Amaravati: Andhra Pradesh Anti-Corruption Bureau (ACB) has netted a top-ranking official of the Roads and Buildings Department as it claimed to have unearthed assets worth over Rs 11 crore (registered value only) disproportionate to his known sources of income.

Based on this, Roads and Buildings Department Engineer-in-Chief (Administration) M Gangadharam, has been arrested, a top officer said.

Official sources said BJP MLA from Visakhapatnam P Vishnu Kumar Raju acted as a whistleblower and led the ACB to net the official.

Raju was said to have written a letter to Chief Minister Chandrababu Naidu pointing to the grossly inflated cost of the Bhimili-Visakhapatnam beach road project and the involvement of Gangadharam.
Based on this, the Chief Minister directed the ACB to investigate the case and that led to the busting of the top R&B official, the sources added.

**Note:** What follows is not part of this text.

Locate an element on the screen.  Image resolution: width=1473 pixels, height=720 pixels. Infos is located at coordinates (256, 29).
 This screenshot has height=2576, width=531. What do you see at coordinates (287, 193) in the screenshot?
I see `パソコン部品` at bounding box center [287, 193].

"ACB sleuths conducted raids over the last three days on the accused officers properties in Bengaluru, Hyderabad, Visakhapatnam, Chittoor, Kadapa and several other places in AP and Telangana," ACB Director General R P Thakur said in a release.

The assets were in the name of Gangadharam, his wife, son, daughter-in-law, daughter and son-in-law and also some benamis (contractors).

The assets included many parcels of land, residential flats, a luxury villa in Hyderabad, over two kilos of gold, investments in various companies, cars, Rs 45 lakh in cash and Rs 21 lakh in bank balance, the ACB release said.

"The actual market value of the assets is much more," Thakur noted.

Official sources said the total value of the assets could be well over Rs 100 crore.

Gangadharam began his career as a deputy executive engineer and worked in several parts of AP and rose in ranks to become the Engineer-in-Chief. The case is under investigation.